As the project evolves, and more data is ingested into the database, it is likely that you will need more forests on the content databases. Either on existing hosts, or on new hosts that you add to the cluster. In both cases, you have to adapt your forest layout. Since you cannot easily move forests across hosts on an existing, live environment, this requires to be planned properly. Hopefully, this will be the topic of a subsequent article, detailing a few tips and best practices to do so.

Summary

Dispatching the forests properly over the cluster is important to balance the load over the hosts. Correctly dispatching their replicas is paramount to ensuring high availability (HA) and being resilient in case of an incident on a host. In case of such an incident, it is at least as important to make sure that the resulting, weakened cluster is itself well balanced.

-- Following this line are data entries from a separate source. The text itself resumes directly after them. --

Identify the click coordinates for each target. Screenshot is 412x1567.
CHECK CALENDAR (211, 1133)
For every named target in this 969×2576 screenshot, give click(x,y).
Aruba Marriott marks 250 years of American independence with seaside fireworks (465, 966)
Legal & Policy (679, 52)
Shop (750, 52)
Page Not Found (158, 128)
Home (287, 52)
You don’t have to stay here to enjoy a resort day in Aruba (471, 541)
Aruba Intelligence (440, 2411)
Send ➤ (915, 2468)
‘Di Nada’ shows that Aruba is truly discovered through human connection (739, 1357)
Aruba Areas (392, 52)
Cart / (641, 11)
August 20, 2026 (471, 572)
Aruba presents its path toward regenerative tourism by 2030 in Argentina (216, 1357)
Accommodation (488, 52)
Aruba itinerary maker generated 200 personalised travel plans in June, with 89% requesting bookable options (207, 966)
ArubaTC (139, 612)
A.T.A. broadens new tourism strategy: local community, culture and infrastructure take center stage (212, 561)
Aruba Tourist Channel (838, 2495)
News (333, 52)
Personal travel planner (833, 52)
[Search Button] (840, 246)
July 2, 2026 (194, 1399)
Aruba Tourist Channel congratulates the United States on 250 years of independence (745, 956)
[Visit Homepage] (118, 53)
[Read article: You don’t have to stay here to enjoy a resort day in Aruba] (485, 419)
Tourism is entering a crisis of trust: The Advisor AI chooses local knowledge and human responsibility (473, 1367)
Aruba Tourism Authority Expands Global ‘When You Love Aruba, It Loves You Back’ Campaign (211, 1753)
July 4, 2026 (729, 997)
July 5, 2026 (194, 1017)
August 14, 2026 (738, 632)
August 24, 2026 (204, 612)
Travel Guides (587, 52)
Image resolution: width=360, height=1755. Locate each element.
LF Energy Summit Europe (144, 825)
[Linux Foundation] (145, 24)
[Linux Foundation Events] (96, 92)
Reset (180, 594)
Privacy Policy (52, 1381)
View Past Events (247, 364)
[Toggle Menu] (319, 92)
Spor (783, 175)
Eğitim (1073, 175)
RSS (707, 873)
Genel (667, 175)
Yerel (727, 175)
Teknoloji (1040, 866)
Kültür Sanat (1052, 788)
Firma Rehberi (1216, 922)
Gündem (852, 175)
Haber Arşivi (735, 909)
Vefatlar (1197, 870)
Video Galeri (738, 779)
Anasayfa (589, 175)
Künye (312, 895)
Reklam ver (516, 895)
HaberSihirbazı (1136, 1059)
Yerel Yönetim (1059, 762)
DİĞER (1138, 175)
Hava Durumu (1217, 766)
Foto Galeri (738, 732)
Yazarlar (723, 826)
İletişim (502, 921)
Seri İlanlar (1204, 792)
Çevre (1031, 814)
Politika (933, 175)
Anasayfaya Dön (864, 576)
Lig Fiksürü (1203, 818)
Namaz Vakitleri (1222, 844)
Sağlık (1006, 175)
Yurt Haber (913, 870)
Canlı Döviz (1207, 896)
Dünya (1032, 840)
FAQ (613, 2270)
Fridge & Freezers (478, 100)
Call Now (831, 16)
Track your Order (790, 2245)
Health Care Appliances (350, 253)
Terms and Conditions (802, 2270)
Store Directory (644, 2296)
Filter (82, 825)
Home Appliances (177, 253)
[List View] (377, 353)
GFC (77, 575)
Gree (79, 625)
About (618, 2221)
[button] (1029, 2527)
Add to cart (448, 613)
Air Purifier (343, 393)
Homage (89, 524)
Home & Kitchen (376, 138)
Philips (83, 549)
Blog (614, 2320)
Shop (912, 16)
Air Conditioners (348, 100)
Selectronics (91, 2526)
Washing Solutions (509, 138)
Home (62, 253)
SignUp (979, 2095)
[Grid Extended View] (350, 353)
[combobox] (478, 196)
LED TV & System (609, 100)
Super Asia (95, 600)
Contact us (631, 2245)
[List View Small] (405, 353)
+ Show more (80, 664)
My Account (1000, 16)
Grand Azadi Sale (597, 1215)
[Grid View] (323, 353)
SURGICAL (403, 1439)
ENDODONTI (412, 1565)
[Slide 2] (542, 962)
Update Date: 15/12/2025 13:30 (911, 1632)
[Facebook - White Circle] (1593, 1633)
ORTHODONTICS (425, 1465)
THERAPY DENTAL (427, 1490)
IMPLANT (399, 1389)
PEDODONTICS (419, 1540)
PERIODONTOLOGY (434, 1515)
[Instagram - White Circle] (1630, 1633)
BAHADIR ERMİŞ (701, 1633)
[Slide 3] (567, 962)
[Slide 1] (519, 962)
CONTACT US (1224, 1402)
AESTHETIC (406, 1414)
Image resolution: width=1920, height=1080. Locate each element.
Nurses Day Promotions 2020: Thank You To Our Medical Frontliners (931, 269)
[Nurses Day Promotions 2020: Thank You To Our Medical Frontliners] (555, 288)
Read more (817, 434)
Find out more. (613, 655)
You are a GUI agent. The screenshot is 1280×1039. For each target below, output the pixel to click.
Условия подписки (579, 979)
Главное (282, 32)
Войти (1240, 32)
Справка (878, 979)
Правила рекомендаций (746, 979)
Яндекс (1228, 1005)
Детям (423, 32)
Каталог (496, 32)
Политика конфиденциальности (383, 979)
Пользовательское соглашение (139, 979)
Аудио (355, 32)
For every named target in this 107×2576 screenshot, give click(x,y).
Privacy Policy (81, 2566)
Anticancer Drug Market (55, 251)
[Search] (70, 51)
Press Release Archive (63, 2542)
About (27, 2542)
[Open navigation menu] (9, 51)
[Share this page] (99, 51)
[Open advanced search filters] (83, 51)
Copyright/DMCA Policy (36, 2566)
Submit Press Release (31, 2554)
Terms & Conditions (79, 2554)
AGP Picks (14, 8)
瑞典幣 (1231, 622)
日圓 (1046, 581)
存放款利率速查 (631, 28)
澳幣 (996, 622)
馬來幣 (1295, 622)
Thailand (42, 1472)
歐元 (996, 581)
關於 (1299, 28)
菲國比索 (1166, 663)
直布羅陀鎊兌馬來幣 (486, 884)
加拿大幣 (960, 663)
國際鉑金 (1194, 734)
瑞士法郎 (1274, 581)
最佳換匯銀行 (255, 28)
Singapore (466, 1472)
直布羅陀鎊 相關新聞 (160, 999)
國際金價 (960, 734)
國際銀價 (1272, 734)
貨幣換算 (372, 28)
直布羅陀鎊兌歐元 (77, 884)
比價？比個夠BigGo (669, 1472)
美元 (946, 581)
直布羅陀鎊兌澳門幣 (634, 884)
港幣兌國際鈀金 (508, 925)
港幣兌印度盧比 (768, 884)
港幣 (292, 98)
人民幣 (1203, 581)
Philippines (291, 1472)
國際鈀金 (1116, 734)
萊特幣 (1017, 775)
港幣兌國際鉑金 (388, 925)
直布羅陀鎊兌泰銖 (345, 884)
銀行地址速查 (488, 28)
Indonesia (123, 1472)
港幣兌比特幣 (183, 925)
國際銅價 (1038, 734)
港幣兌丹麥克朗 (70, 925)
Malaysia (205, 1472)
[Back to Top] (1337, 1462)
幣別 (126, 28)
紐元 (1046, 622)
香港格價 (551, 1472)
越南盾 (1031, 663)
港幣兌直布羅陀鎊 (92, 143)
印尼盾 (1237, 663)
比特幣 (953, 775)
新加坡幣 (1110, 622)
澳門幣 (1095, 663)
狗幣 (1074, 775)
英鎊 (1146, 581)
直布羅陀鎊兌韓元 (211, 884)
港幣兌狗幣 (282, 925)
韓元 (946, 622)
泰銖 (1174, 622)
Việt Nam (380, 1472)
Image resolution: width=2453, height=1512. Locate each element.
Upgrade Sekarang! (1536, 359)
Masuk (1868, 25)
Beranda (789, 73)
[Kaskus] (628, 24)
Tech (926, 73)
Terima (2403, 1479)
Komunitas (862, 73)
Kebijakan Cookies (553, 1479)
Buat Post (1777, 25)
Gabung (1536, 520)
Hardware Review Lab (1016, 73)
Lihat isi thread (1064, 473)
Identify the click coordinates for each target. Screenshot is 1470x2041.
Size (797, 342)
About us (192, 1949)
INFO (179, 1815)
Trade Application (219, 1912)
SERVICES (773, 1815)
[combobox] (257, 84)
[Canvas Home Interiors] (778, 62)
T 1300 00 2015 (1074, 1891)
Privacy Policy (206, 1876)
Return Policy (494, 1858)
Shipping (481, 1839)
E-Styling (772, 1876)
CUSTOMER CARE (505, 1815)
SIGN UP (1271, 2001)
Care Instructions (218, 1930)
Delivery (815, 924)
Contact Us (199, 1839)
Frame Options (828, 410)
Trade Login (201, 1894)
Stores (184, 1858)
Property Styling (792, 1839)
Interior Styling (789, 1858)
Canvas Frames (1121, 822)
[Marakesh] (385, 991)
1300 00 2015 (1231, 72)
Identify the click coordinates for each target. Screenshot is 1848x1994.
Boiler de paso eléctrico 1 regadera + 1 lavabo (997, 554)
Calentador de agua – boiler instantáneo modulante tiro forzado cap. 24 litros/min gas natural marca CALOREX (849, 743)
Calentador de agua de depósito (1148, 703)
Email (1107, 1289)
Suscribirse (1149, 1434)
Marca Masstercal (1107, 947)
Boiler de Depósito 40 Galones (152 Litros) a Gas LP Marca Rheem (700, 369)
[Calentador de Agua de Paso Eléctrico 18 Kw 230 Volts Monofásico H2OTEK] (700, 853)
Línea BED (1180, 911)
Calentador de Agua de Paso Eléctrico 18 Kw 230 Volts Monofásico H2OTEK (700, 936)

The following table is a summary of the recommendations detailed above. Refer to the entire article for more explanations (the type of databases is detailed at the beginning of the article).

Forests Replicas Notes
Content database several per host 1 per master make sure that each host has the same number of forests, the same number of replicas, and that losing one host will result in a balanced extra load over the other hosts, through the corresponding replicas
Utility database 1 single forest 1 single replica
Security 1 single forest 1 single replica
App-Services 1 single forest 1 single replica
Meters 1 single forest 1 single replica keep an eye on the forest volume, in order to split it if necessary; you may also want to have no replica, depending on the importance you give to having metrics available and/or captured in a degraded cluster

These are best practices, rules of thumb, make sure to adapt them to your specific needs. The most important thing to take from this article is that the forest layout matters, it is important. Make sure to define it properly, to document it clearly, and to test the various incident scenarii.

Posted by Florent Georges, on 2023-08-06T15:54:45, tags: forest, high-availability and marklogic.